The best part is that this change would be fully backwards compatible. If the private dir argument is not used, the compilers would behave in exactly the same way they do now.

Monday, November 2, 2020

You wanted Boost via Meson subprojects? You got it! (sorta)

In the previous blog post we saw a way to build SDL transparently as a Meson subproject. In the discussion that followed I got a question on whether you could consume Boost in the same way. This is an interesting question, because Boost is a, let's say, challenging dependency. It is very big and set up in an unusual way. As an example I would estimate that the single fact that they don't ship Pkg-Config files has cost Meson developers tens of hours of unnecessary troubleshooting. Having something simpler and more reliable would be welcome.

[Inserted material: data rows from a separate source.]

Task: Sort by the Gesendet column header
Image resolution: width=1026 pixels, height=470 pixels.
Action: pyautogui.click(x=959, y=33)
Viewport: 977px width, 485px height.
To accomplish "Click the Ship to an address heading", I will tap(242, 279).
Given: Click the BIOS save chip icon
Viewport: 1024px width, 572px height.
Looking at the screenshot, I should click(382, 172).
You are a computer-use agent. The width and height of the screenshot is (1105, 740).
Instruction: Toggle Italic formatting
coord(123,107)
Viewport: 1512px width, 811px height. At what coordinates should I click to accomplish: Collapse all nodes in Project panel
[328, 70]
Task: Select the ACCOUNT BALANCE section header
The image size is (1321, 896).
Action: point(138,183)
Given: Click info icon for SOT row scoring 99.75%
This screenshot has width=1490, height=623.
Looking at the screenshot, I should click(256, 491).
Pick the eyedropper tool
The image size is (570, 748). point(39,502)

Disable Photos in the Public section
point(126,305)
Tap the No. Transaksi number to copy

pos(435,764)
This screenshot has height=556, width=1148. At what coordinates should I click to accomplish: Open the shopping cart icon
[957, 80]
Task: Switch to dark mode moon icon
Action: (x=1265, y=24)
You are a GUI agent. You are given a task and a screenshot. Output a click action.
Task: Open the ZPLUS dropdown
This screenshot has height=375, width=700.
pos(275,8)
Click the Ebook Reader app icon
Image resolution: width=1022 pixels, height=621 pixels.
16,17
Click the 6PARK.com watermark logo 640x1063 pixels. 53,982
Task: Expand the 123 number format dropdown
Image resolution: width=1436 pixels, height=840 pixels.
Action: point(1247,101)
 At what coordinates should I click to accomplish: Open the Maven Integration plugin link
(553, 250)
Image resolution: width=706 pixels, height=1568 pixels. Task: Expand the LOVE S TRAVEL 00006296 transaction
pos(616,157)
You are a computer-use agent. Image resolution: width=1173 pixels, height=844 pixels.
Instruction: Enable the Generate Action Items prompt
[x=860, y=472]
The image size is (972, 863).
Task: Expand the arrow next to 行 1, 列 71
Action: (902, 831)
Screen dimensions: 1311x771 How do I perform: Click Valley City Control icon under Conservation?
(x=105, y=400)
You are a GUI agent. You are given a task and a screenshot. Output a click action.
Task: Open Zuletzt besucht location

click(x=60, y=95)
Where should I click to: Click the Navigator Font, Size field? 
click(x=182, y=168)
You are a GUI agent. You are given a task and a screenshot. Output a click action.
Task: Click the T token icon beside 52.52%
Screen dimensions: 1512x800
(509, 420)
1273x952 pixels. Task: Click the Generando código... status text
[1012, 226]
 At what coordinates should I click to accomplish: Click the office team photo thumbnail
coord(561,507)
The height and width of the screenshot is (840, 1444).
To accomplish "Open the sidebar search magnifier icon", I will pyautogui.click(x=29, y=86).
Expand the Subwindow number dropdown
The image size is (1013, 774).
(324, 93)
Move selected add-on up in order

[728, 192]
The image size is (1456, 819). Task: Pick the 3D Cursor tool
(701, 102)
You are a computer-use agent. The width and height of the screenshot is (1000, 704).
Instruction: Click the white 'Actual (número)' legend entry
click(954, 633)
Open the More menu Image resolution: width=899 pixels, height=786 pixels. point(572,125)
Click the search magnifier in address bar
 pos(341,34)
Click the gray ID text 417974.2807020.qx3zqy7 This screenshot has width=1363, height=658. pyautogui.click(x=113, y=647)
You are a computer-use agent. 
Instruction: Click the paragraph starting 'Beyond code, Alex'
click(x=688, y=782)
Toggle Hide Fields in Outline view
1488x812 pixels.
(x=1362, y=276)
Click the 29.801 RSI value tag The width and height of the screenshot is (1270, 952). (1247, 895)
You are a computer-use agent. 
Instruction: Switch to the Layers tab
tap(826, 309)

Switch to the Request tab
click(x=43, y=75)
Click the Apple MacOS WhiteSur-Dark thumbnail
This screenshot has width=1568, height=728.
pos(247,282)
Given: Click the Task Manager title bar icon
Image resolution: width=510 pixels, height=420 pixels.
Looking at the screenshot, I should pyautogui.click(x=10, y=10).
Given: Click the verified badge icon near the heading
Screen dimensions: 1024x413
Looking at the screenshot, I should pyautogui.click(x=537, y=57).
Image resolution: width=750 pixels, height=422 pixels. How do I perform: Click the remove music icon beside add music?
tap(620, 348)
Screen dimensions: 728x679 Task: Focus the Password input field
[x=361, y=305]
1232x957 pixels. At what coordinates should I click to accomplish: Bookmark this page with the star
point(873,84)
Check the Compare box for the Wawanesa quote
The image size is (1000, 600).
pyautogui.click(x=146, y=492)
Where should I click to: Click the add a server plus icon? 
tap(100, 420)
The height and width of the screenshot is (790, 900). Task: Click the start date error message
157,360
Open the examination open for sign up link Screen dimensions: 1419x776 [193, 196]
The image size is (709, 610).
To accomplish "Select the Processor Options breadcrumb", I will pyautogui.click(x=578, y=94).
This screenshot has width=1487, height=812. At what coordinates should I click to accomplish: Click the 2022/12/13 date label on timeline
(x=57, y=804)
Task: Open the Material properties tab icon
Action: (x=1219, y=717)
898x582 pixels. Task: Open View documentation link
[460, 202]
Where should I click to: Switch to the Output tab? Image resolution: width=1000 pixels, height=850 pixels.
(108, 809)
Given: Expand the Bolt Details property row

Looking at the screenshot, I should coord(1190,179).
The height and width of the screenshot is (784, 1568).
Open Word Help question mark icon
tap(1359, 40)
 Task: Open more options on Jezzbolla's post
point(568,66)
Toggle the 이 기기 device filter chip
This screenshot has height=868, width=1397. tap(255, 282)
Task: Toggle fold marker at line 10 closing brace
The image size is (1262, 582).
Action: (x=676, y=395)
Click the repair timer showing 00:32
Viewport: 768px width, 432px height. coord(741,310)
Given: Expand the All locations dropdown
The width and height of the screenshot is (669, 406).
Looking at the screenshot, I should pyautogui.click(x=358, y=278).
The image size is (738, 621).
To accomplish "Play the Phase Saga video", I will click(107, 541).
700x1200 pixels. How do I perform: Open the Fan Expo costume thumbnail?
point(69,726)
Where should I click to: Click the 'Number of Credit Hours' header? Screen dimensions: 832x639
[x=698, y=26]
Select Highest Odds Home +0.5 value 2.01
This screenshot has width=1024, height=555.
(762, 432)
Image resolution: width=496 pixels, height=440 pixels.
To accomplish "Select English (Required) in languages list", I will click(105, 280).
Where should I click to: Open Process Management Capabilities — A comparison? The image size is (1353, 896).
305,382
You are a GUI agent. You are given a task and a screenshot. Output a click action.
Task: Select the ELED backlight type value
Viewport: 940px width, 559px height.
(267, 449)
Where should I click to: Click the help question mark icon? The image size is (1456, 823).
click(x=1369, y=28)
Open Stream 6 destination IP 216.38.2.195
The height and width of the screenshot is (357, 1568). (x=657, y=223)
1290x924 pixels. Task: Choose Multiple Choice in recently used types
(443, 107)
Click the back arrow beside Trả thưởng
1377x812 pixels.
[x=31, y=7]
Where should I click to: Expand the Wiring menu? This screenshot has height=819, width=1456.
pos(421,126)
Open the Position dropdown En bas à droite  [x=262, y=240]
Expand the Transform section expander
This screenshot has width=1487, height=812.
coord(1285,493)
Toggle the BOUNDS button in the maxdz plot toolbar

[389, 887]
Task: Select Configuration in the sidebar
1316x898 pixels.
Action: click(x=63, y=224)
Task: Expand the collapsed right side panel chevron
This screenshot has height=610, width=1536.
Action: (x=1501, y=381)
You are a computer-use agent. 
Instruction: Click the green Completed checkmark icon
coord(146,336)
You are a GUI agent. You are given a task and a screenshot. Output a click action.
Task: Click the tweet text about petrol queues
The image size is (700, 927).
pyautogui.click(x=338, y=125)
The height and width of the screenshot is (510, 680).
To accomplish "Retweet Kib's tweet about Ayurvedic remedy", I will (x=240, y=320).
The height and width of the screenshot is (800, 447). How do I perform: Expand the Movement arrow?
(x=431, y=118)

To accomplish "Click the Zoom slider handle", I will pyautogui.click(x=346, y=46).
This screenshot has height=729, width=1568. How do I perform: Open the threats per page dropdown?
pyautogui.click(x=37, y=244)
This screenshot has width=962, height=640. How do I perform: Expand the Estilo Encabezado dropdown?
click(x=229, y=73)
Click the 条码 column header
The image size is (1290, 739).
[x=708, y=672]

To test this out I created an MVP program that uses Boost's flat map from the container library and then added dependencies until it worked. The actual code can be downloaded here (tested on Linux, VS and Mac). The main program's basic build definition is as simple as the SDL program's was:

boost_container_dep = dependency('boost-container')
executable('boosttest', 'boosttest.cpp',
           dependencies: [boost_container_dep])

The Boost container dep is specified in the container library's build file:

boost_container_dep = declare_dependency(
  include_directories: 'include',
  dependencies: [...])

As this is a header-only library, the only thing it needs to do is to expose the header dir. The dependencies keyword argument lists all the other dependencies that are needed to build code that uses the container library. These are move, assert, static_assert, intrusive, core and config. Their build files are almost identical to this one. No code changes were needed. The total LoC of files for this entire setup is 42. Which is apt.

Making it better

The main reason for this low line count is the fact that the Meson build definition do a lot less than the original ones. They do a lot are highly configurable, which might also explain why Boost's conversion to CMake has taken several years and is still ongoing. A lot of that effort is taken by things like documentation, but the actual build is also more complicated as it provides for more stuff. Here are two examples and an outline of how they would be implemented in Meson.

Built libraries

Some Boost libraries are header-only, others require some code to be built and linked against. Suppose we have a header-only dependency. Its dependency object would be defined like this:

foo_dep = declare_dependency(include_directories: 'include')

Converting that to contain a library component would be done like this:

foo_lib = library(...)
foo_dep = declare_dependency(include_directories: 'include',
                             link_with: foo_lib)

Basically you build the library and then tell users to link to that. This is pretty much what the SDL build definitions did. The library can be shared or static, they both work the same way.

Compiler flags needed for using the dependency

Some of the libraries seem to require that users of the library must specify some compiler command line arguments. These might or might not be the same ones that are used to build the library components themselves. This is natively supported.

foo_dep = declare_dependency(include_directories: 'include',
                             compile_args: ['-DUSING_FOO'])

How much work would it be to convert all of Boost?

It depends, but quite a lot in any case. Boost is very big. If one attempts to reach feature parity with the current build system it would be a very, very big effort. I'm told that there are parts of Boost that have circular dependencies between projects and Meson does not support those (as in: they are inexpressible). Meson's HP-UX support is also still a work in progress (or, to be more exact, a work not in progress, at least as far as I'm aware of).

Doing a simple conversion that only needs to deal with the code on common platforms, on the other hand, would be doable. It would require a small team of dedicated people, because trying to do it alone would just lead to a massive burnout, but it could be done.